Sonó el teléfono. El padre de Hiperión lo cogió enseguida, para evitar no molestar a su madre. Ella quiso pasar aquel tránsito de Hiperión en el mismo cuarto donde lo había parido, repasando sus álbumes de fotos. Ella prefirió mantener en su memoria la cara de su hijo cuando le regaló el Dual. Era  Diotima quién estaba al habla. Pidió disculpas por la hora que era. Dijo que Hiperión la había despertado en su cama diciéndole que había muerto su cuerpo y que también había abandonado sus ojos, en donde yacía; que había ido al baño, y que delante del espejo vio como efectivamente Hiperión  ya no estaba enterrado en sus ojos, por el contrario, bailaba, cantaba y bebía Mibal Roble, como El Baco que Miguel tiene en Las Cosas Buenas. Diotima le preguntó si era verdad que Hiperión había muerto. El padre  le respondió que había empezado a vivir.

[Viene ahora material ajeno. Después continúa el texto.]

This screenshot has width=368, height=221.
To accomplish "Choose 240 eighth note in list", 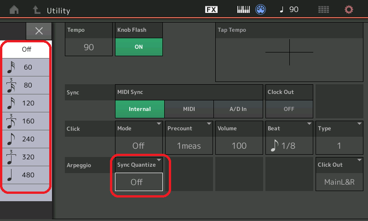I will (27, 139).
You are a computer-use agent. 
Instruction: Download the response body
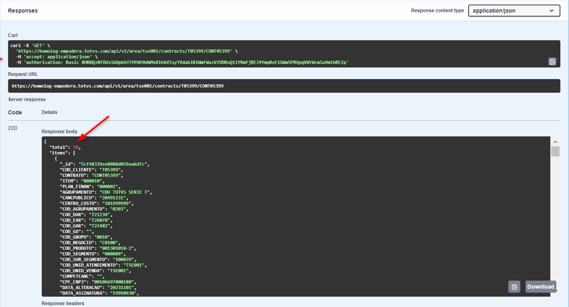point(540,287)
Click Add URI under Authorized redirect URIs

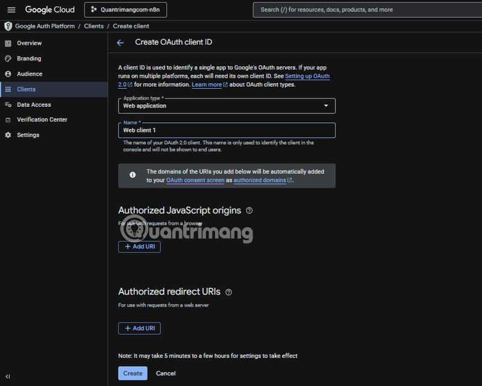pyautogui.click(x=139, y=328)
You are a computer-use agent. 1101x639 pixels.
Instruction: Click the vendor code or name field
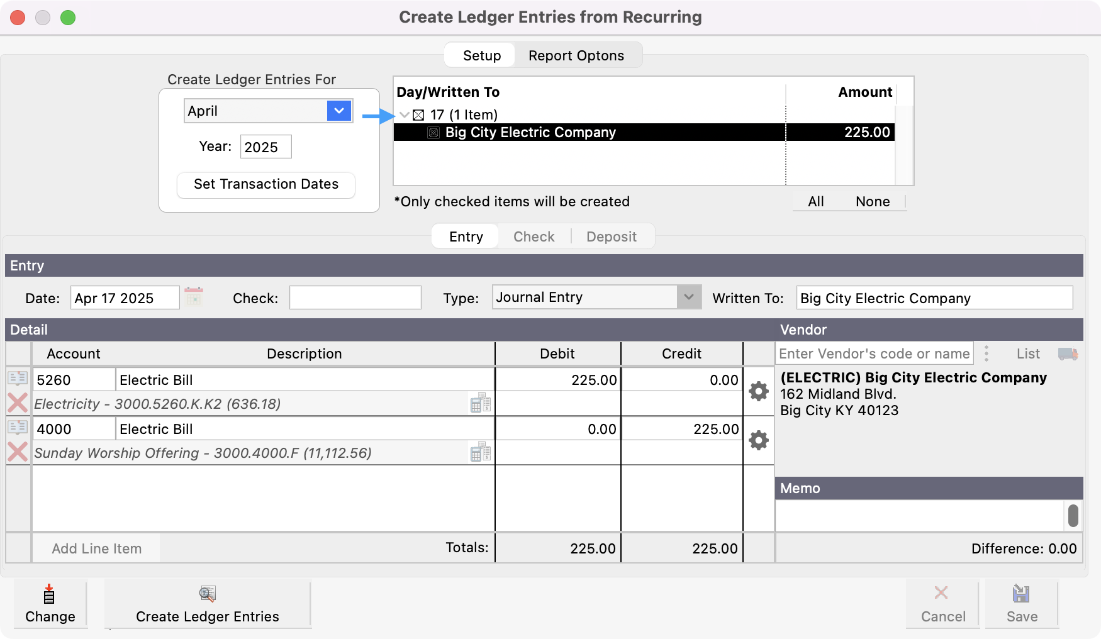874,354
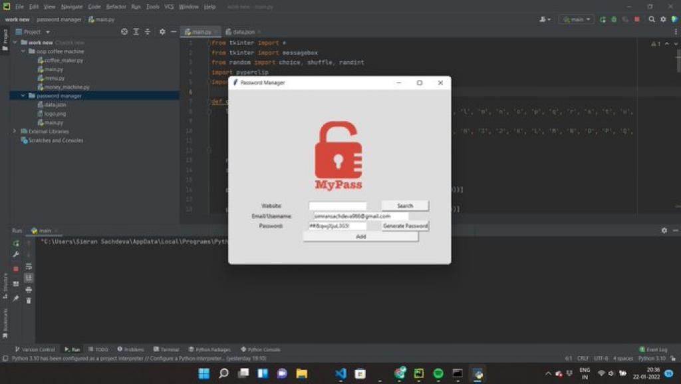Click the trash icon to clear console output
The image size is (681, 384).
pos(29,301)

Después de haber hablado con Diotima, empezó a leer la carta que su hijo escribió a Mónica. Al finalizarla de leer, buscó su número de teléfono en la agenda de Hiperión. Mónica cogió el teléfono al instante. Llevaba algunas semanas sin recibir llamadas de Hiperión. Pensó que era él, -pues era la misma hora en la que recibía sus llamadas para recitarle los versos que escribía en La Taberna-, desde la cabina telefónica del viejo barrio de Chueca. Empezó a hablar como si quién llamase  fuera Hiperión. Cuando terminó de hablar Mónica, le respondió que él no era Hiperión, que era su padre. Nada mas escuchar estas palabras, Mónica rompió a llorar. Él sostuvo el teléfono unos cuantos minutos muy largos. Cuando ella empezó a hablar le dijo que lo estaba presintiendo, que por eso estaba aún despierta, y que mientras estaba en la sofá, - Mónica también era de madre alemana-, sintió como Hiperión, al que veía, le decía que no se durmiese, que estuviese pendiente del teléfono. Mónica pensó que Hiperión le hablaba desde el abandono de la vida, pero sus deseos de que Hiperión siguiese con nosotros los mortales eran más mayores que lo que podían ser sus acertijos.